Rolls-Royce has been awarded a contract to deliver engines and water jets to power and propel the Italian Navy’s two new high-speed multi-purpose units (UNPAV).

Immsi Group subsidiary Intermarine is in charge of designing and constructing the UNPAV vessels, which are being built at the Italian firm’s Sarzana shipyard.

Rolls-Royce naval president Don Roussinos said: “We are proud to have been chosen to provide the best technologies for missions such as these.

“We invest to develop solutions best suited for just such complex naval operations as those undertaken by the GOI.”

The UNPAVs are more than 40m-long and 8m-wide, and powered by three MTU 2000-series diesel engines connected to three Kamewa S4 water jets.

The high-speed vessels will be used by the Gruppo Operativo Incursori (GOI) subsidiary Operational Incursion Group, which operates as the special forces of the Italian Navy.

"Intermarine’s composite mine countermeasure vessels are globally renowned and its fast patrol boats have been supplied to many of the most important navies in the world."

The UNPAVs will enhance GOI’s capacity to support maritime traffic control, undertake counter terror and anti-piracy operations, and combat human trafficking, as well as evacuate personnel from crisis areas.

Intermarine CEO Livio Corghi said: “In Rolls-Royce we have a partner dedicated to understanding the needs of our client and capable of very competitive solutions.

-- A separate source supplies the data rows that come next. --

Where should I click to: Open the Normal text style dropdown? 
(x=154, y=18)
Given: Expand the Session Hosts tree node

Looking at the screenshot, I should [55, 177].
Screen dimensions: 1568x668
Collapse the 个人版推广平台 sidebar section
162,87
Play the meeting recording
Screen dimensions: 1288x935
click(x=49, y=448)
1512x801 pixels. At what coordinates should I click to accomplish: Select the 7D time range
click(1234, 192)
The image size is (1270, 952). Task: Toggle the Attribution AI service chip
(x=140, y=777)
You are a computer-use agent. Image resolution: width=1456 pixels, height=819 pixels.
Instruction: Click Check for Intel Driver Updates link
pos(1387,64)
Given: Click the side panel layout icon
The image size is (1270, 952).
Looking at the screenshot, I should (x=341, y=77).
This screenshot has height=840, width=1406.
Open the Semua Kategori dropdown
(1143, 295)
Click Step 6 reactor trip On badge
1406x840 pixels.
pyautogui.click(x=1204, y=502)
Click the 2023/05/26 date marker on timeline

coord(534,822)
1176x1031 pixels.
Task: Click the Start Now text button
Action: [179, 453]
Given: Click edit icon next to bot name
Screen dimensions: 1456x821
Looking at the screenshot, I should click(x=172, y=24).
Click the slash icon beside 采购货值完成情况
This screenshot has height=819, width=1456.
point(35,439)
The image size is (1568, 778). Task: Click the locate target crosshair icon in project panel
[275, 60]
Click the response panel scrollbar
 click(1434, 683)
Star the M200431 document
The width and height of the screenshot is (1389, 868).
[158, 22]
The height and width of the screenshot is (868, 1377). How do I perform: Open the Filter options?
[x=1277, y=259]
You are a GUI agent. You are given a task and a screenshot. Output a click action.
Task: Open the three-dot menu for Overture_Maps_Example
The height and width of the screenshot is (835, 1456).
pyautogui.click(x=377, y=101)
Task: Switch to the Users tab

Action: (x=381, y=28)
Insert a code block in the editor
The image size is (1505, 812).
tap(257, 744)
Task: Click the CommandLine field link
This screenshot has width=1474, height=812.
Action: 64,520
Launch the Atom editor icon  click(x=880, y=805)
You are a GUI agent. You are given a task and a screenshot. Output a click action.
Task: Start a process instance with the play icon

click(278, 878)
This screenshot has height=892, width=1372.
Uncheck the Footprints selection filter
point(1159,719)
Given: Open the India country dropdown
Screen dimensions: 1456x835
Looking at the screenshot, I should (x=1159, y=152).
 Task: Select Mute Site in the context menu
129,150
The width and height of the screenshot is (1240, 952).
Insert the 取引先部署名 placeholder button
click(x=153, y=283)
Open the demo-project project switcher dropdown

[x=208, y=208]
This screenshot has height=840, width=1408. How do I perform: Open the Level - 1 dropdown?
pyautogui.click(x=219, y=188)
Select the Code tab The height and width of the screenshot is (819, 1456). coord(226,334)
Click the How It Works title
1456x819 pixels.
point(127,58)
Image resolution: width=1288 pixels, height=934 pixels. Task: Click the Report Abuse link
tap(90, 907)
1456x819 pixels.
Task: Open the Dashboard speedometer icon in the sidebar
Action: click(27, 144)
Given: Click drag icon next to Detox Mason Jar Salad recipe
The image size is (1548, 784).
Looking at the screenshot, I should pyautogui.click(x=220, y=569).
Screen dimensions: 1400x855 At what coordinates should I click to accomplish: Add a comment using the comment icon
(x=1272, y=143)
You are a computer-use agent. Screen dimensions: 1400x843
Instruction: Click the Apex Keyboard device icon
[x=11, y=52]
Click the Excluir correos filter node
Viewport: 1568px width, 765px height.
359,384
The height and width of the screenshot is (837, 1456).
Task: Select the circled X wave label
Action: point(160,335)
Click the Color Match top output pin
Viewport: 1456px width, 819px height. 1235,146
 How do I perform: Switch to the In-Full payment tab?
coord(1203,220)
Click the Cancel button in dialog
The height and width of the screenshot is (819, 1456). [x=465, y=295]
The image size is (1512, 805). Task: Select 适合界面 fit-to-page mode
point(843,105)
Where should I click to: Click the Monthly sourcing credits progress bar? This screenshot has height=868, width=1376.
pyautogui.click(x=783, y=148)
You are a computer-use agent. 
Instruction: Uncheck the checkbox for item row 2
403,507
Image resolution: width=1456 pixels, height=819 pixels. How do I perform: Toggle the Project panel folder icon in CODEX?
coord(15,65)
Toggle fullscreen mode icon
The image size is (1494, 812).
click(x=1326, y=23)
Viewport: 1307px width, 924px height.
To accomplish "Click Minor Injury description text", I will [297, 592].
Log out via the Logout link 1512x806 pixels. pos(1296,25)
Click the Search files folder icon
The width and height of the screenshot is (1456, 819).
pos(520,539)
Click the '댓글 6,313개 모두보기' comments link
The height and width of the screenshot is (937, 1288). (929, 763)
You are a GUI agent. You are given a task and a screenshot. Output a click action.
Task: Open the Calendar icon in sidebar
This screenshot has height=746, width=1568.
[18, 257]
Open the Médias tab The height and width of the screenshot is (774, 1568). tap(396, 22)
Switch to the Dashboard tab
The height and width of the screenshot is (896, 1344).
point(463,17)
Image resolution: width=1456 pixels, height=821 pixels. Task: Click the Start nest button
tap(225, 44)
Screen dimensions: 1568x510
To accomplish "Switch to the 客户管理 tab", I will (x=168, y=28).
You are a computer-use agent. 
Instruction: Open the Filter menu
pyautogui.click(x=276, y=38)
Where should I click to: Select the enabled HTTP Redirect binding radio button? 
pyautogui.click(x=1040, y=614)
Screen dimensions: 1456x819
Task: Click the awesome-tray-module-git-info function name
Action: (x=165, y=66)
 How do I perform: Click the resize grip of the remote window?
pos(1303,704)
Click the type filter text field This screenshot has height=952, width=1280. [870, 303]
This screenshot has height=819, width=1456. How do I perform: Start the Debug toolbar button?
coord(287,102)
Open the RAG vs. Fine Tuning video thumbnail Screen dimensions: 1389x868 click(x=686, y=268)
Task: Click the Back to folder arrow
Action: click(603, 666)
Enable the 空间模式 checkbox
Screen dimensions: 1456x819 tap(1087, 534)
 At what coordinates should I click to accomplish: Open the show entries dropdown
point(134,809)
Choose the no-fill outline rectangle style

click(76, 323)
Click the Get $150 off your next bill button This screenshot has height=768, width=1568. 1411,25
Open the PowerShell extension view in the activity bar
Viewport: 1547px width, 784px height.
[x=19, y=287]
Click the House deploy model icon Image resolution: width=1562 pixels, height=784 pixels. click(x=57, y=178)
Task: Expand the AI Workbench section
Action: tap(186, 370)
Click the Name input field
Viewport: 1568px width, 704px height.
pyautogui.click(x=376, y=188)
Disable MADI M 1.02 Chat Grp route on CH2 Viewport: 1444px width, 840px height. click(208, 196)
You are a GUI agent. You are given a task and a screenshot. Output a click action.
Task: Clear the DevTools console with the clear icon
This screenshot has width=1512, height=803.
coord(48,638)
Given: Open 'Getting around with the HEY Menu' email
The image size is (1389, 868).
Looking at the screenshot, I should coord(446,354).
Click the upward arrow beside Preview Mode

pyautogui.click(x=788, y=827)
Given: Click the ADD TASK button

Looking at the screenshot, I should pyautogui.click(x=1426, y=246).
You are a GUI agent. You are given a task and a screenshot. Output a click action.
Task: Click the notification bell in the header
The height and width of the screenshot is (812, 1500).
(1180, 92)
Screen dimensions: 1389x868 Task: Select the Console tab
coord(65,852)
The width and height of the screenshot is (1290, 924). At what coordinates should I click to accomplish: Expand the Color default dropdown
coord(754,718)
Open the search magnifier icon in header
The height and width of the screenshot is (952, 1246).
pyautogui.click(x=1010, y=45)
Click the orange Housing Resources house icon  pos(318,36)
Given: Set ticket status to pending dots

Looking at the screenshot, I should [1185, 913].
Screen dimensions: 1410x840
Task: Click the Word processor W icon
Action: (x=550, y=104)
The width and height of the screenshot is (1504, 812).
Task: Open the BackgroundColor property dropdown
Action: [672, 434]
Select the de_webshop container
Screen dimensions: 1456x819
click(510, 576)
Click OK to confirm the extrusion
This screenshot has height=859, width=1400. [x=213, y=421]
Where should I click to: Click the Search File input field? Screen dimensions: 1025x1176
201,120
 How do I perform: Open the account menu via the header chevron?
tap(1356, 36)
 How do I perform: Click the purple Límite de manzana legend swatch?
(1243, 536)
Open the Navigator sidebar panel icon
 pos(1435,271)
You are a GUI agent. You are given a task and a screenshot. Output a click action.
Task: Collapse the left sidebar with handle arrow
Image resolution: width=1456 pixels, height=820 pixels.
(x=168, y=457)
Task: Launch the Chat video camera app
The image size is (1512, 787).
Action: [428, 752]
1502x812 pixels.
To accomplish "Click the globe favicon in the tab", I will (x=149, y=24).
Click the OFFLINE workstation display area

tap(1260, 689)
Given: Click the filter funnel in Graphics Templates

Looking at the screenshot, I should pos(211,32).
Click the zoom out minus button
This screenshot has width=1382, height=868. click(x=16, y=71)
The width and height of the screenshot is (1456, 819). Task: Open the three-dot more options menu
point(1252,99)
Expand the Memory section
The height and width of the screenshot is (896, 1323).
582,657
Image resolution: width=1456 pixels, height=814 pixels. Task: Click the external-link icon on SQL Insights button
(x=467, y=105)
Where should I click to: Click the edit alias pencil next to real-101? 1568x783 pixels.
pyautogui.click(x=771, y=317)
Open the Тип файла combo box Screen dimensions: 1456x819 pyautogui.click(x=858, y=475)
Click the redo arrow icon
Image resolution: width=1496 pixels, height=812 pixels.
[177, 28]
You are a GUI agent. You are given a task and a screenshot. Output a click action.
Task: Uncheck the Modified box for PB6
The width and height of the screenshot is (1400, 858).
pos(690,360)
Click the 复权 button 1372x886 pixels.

“Intermarine designs and builds military vessels in composite materials, aluminium and steel. The company’s composite mine countermeasure vessels (MCMVs) are globally renowned, and its fast patrol boats have been supplied to many of the most important navies in the world.”

Rolls-Royce was earlier selected by Intermarine to provide Kamewa’s super-silent stainless steel controllable-pitch propellers, driven by anti-magnetic and highly shock resistant MTU engines, as well as Tenfjord-type steering gear for its minesweeper programmes.

Image: A rendering of the Italian Navy’s high-speed multi-purpose vessel. Photo: courtesy of Rolls-Royce.